▸ Available data
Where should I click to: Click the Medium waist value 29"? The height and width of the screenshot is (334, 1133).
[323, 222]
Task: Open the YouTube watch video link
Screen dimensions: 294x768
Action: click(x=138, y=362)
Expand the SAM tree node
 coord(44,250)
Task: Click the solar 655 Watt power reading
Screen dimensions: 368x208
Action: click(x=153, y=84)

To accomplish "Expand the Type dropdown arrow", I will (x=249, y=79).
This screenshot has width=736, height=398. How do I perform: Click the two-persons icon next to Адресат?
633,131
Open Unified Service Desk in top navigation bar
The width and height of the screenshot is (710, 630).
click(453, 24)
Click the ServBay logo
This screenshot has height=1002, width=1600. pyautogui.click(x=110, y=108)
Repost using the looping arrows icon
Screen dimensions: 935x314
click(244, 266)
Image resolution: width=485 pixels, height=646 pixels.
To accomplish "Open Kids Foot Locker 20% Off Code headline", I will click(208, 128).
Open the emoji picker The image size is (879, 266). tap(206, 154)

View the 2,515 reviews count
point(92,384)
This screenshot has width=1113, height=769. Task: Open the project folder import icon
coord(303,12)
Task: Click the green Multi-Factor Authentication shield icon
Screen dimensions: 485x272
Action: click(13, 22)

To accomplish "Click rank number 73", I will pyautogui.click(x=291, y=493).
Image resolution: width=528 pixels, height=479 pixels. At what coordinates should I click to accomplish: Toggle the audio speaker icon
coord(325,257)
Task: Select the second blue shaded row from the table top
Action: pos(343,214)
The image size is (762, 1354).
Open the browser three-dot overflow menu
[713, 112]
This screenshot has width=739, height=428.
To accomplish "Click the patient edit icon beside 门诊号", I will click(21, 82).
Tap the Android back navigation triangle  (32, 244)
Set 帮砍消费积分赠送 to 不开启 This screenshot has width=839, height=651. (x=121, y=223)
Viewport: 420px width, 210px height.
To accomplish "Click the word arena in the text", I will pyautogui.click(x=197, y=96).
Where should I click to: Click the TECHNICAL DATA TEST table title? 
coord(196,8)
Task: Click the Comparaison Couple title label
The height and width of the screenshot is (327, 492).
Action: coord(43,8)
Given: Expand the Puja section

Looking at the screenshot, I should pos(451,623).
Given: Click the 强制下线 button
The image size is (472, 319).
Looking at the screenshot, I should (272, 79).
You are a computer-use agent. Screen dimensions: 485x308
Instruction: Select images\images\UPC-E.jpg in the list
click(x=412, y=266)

▸ Request
Extract each line from the lines above that contains the string "pyautogui".

▸ Solved problem
This screenshot has height=1002, width=1600. pyautogui.click(x=110, y=108)
To accomplish "Click rank number 73", I will pyautogui.click(x=291, y=493).
To accomplish "Click the word arena in the text", I will pyautogui.click(x=197, y=96).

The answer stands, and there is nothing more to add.